Secondly you can have more than request-replay messaging patterns, including asynchronous notifications from server to client (impossible with pure HTTP), and thirdly abstracting away the underlying transport protocol from XML messaging and thus elegantly supporting HTTP, HTTPS, TCP and other. Backward compatibility with "1-st generation" web services is also a plus.
WCF uses XML standard as the internal representation format. This could be perceived as advantage or disadvantage, especially with the growing popularity "fat-free alternatives to XML" like JSON.

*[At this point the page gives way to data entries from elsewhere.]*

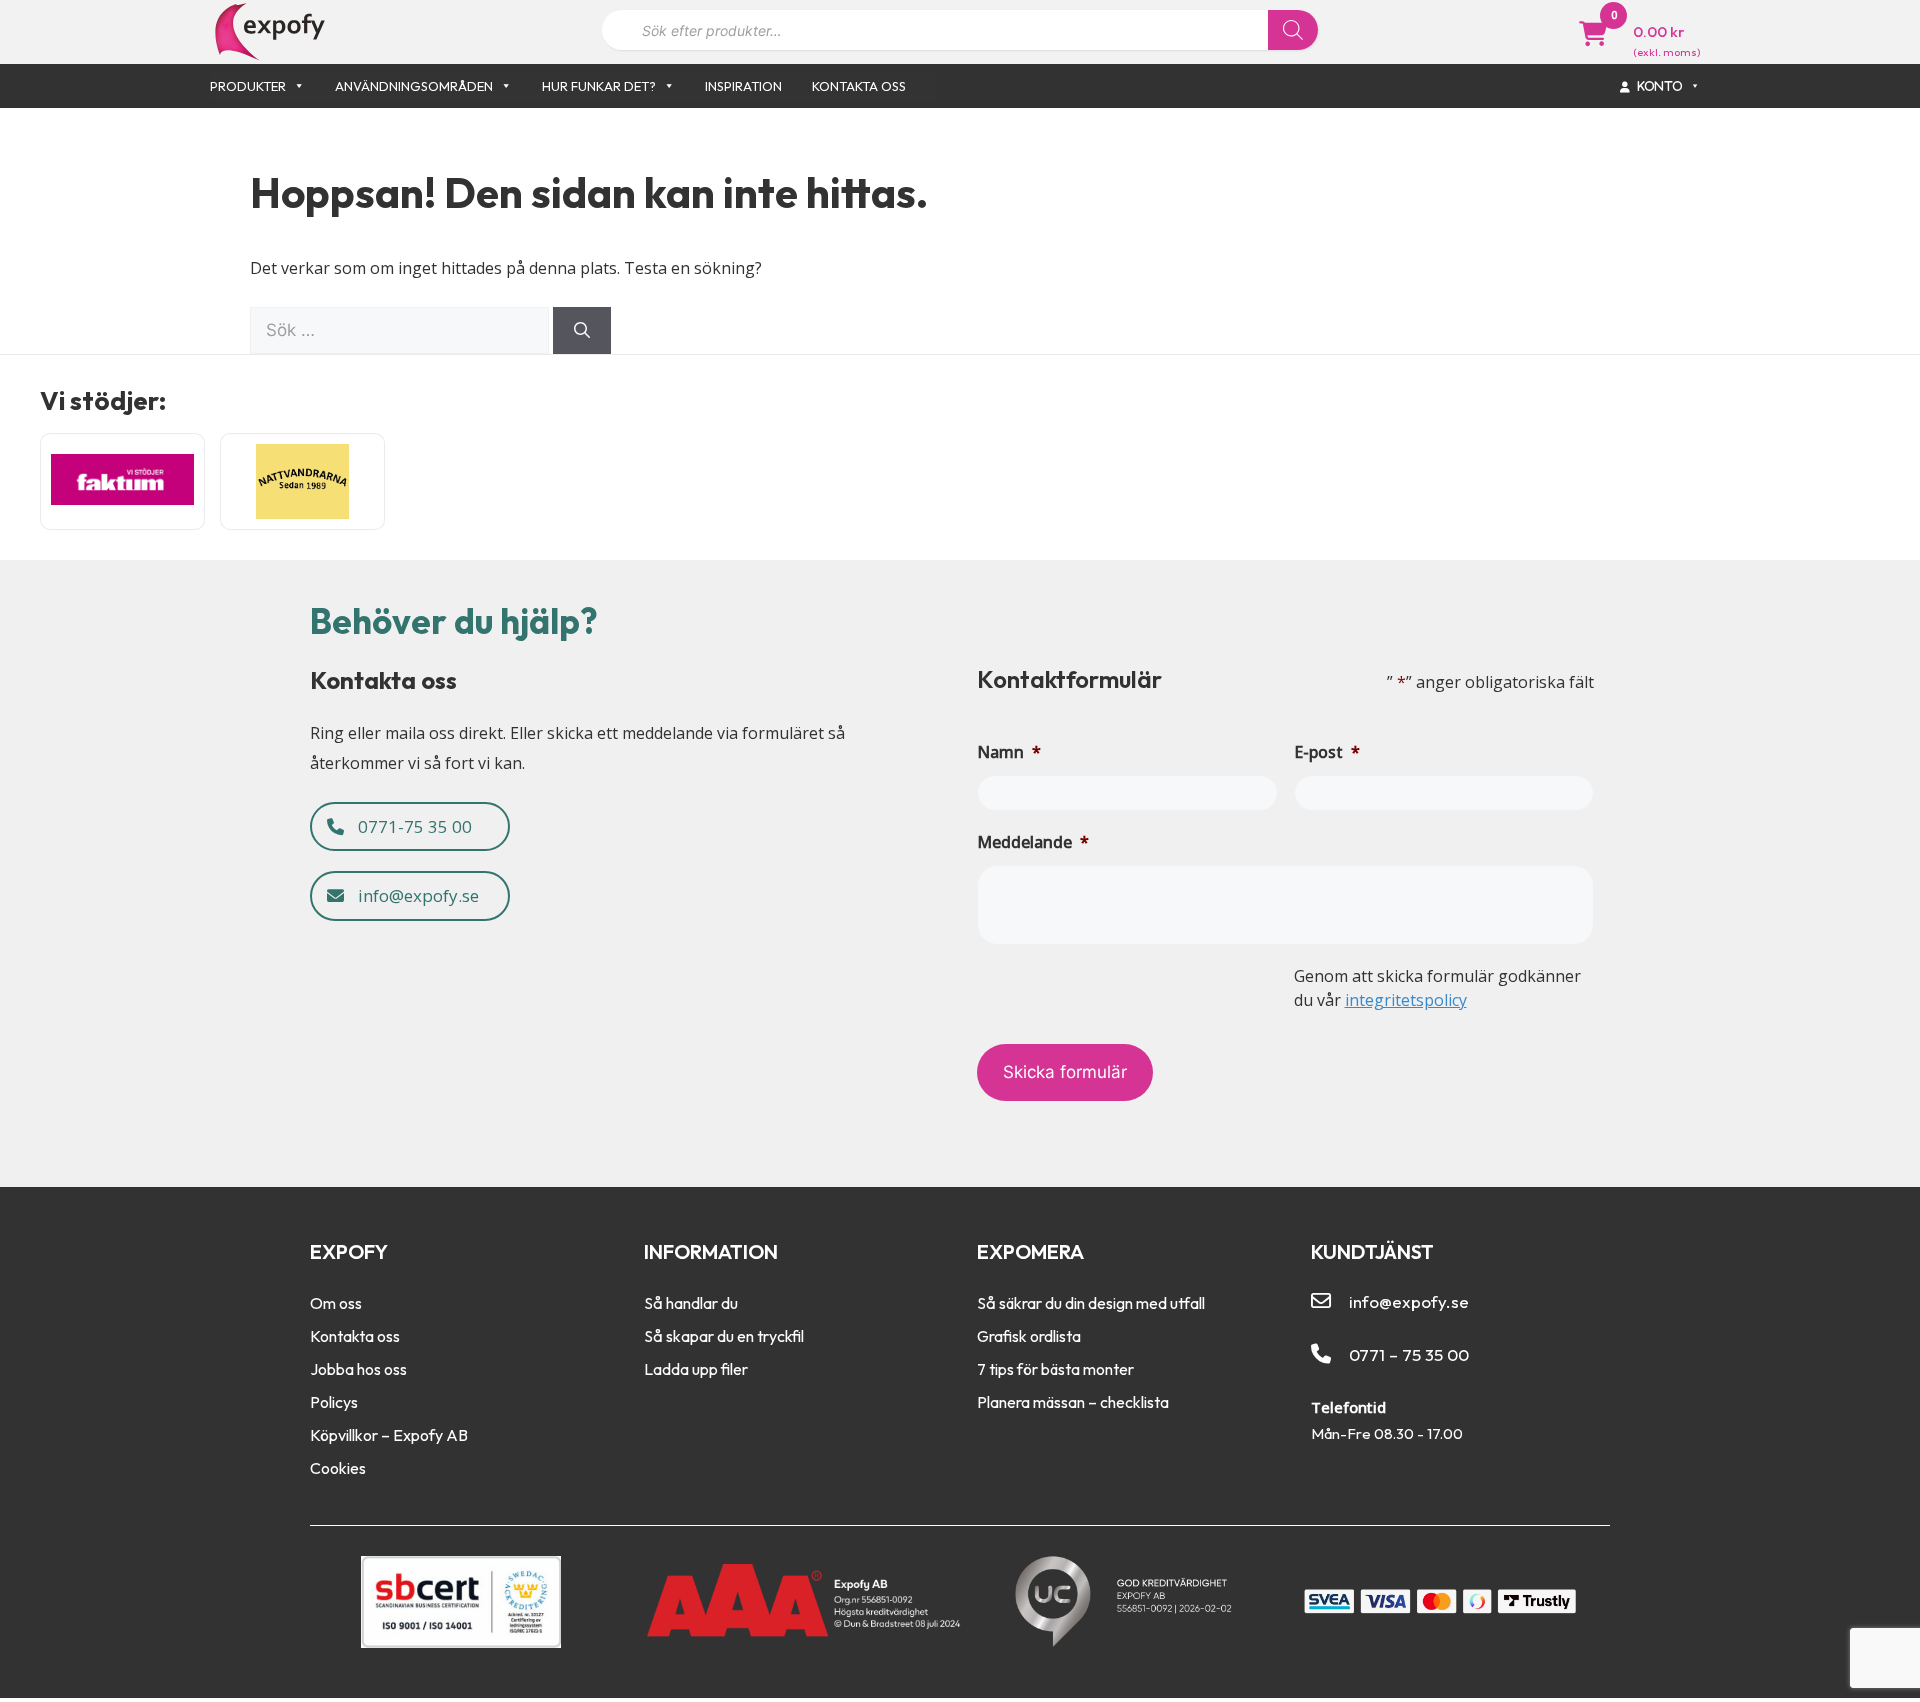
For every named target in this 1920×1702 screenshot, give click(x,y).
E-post (1327, 752)
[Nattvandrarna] (302, 481)
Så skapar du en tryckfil (724, 1336)
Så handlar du (691, 1303)
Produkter (248, 86)
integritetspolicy (1406, 1000)
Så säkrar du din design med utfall (1091, 1303)
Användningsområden (414, 86)
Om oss (336, 1303)
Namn (1009, 752)
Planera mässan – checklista (1073, 1402)
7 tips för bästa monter (1055, 1369)
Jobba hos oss (358, 1369)
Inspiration (743, 86)
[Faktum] (122, 481)
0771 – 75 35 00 (1409, 1354)
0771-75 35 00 (413, 826)
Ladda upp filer (696, 1369)
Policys (334, 1402)
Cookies (338, 1468)
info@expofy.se (416, 895)
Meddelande (1033, 842)
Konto (1660, 85)
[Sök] (1293, 30)
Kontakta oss (859, 86)
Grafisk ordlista (1029, 1336)
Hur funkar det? (599, 86)
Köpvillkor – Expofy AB (389, 1435)
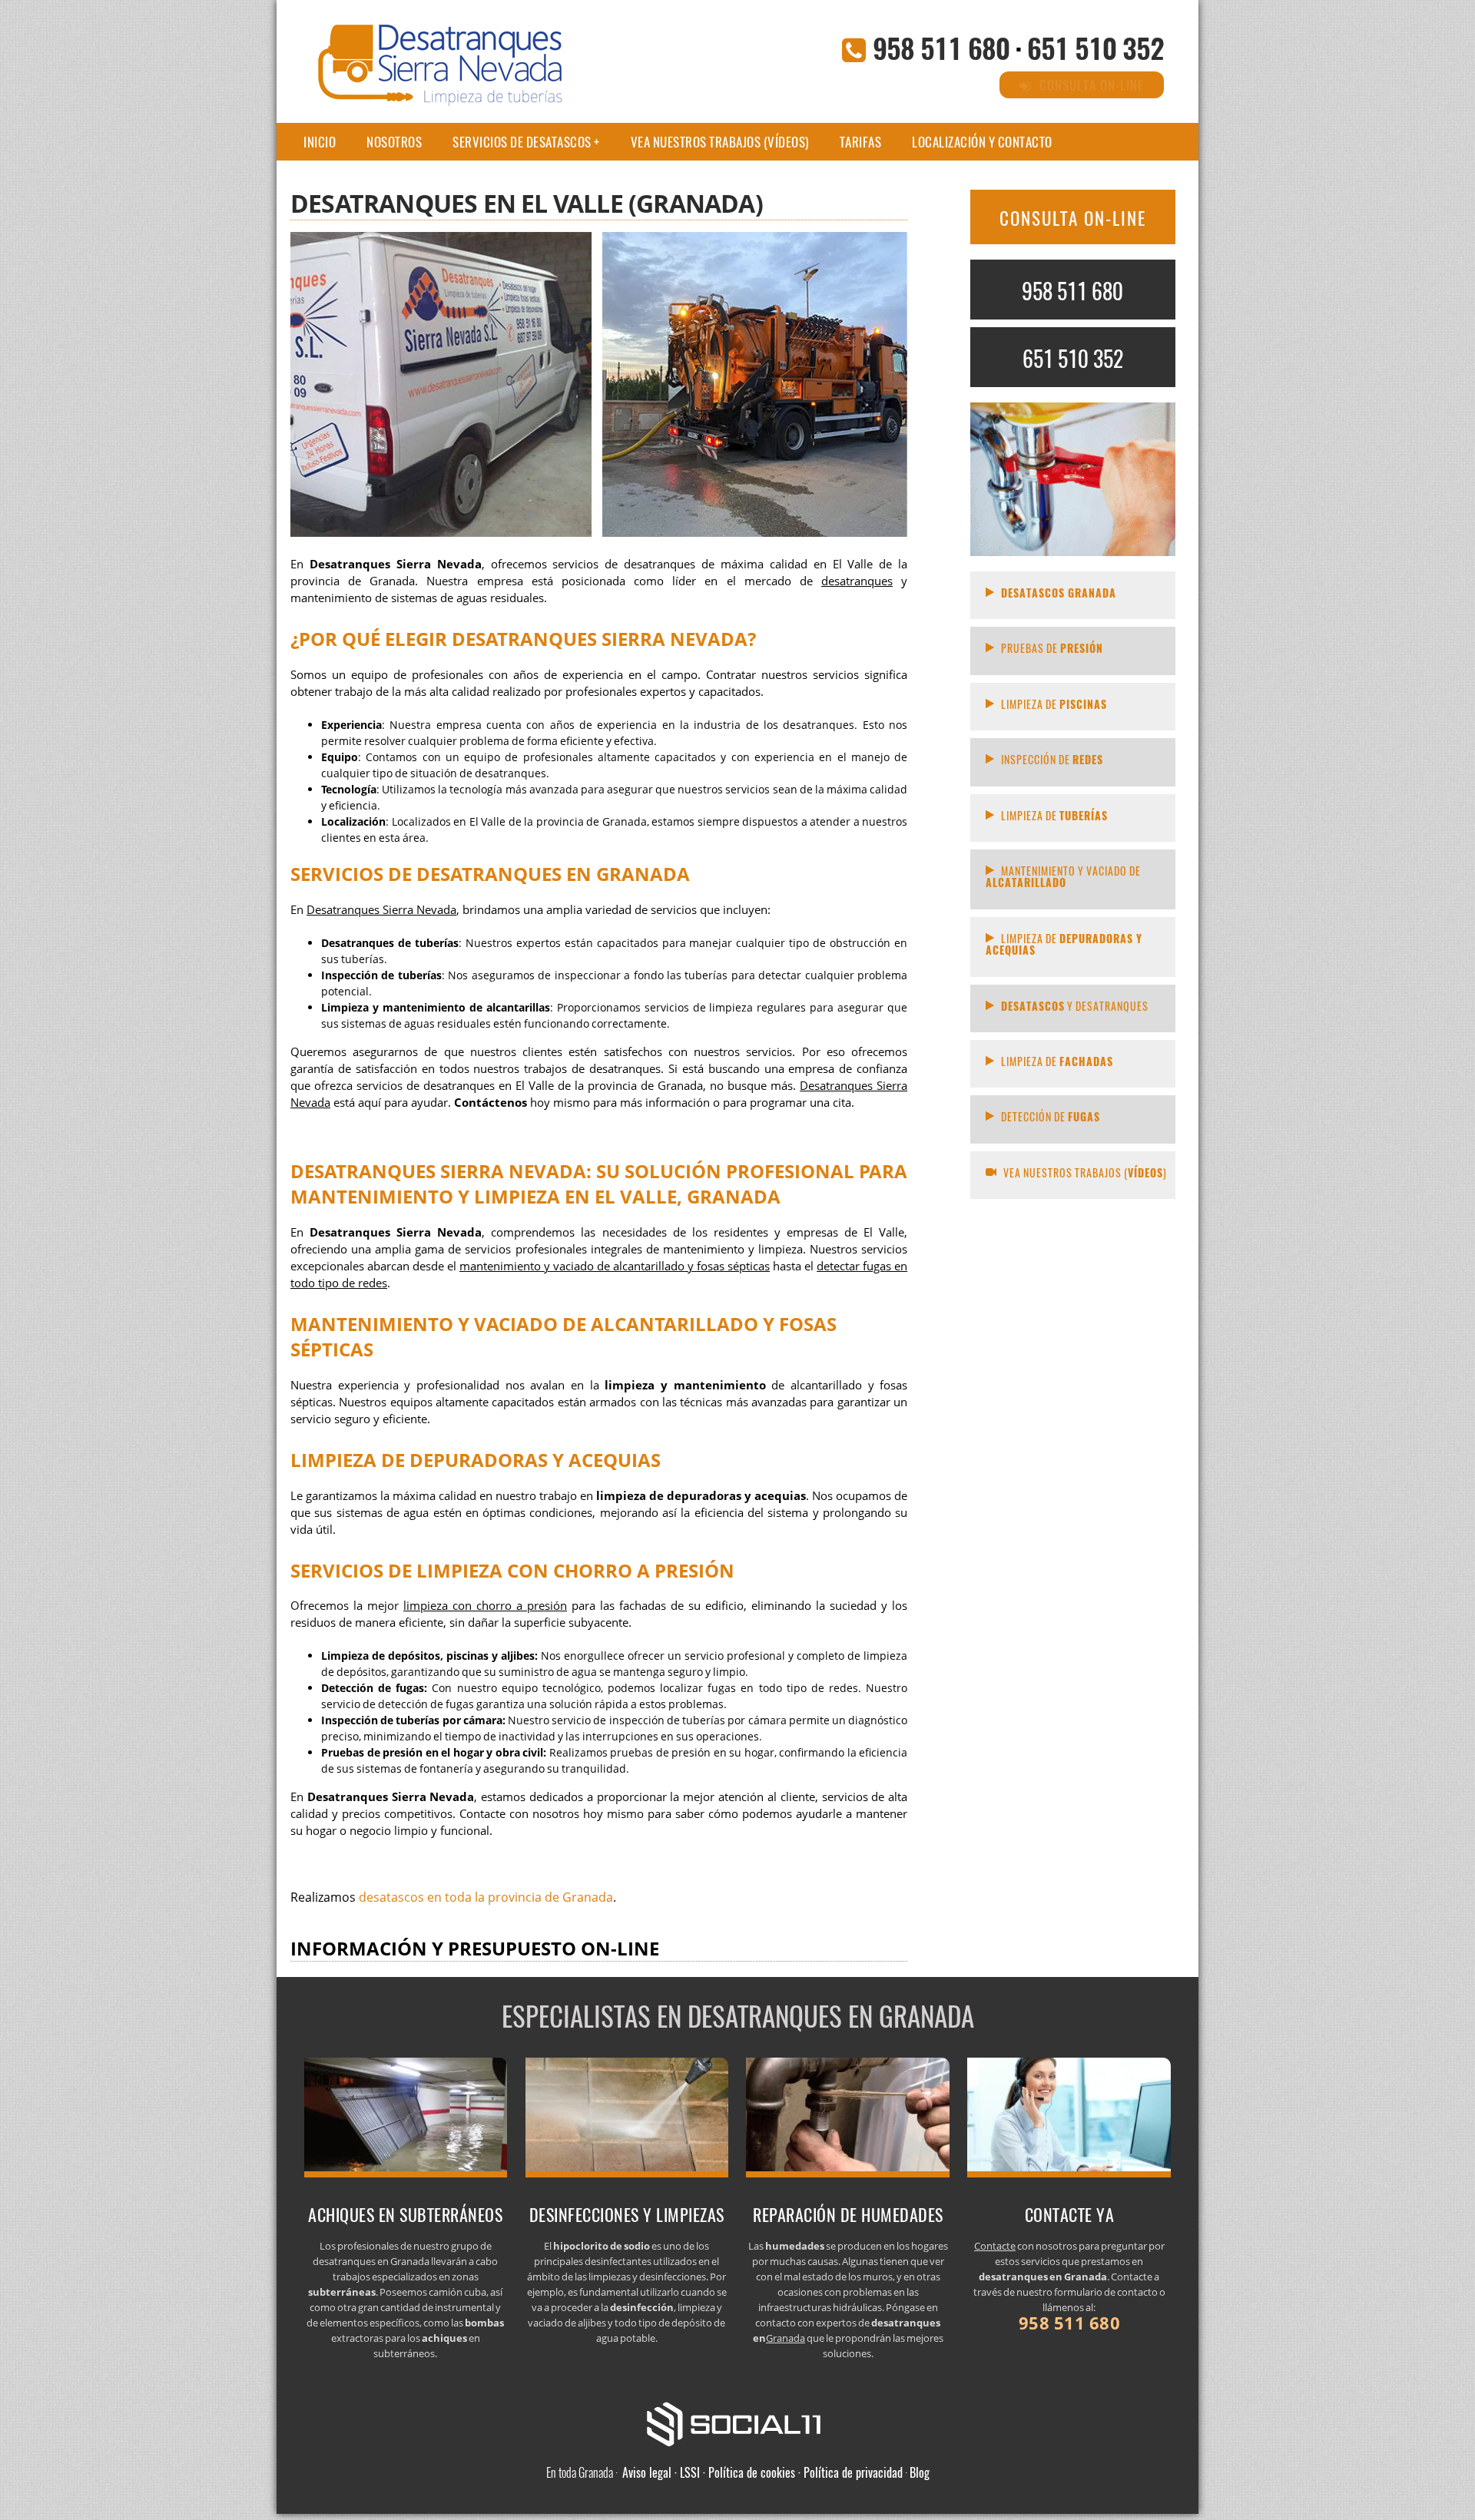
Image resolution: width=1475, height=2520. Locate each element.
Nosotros (394, 141)
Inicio (319, 141)
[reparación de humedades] (848, 2172)
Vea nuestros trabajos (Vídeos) (720, 141)
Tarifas (861, 141)
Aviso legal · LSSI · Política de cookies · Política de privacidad (762, 2472)
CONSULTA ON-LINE (1072, 218)
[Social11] (737, 2422)
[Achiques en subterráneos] (406, 2172)
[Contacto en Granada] (1069, 2172)
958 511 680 (941, 47)
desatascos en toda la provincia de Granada (486, 1897)
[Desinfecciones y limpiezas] (627, 2172)
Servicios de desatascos (522, 141)
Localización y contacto (982, 141)
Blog (920, 2472)
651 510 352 (1095, 47)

The difficult things I find with WCF is managing the configurations for clients and servers, and troubleshooting the not so nice faulted state exceptions.
It would be great if anyone had any shortcuts or tips for those.
I find that is a pain; in that I have .NET at both ends, have the same "contract" dlls loaded at both ends etc. But then I have to mess about with a lot of details like "KnownType" attributes.
WCF also defaults to only letting 1 or 2 clients connect to a service until you change lots of configuration. Changing the config from code is not easy, shipping lots of comfig files is not an option, as it is too hard to merge our changes into any changes a customer may have made at the time of an upgrade (also we don't want customers playing with WCF settings!)
.NET remoting tended to just work most of the time.
I think trying to pretend that .NET to .NET object based communications is the same as sending bit so of Text (xml) to an unknown system, was a step too far.
(The few times we have used WCF to talk to a Java system, we found that the XSD that the java system gave out did not match what XML it wanted anyway, so had to hand-code a lot of the XML mappings.)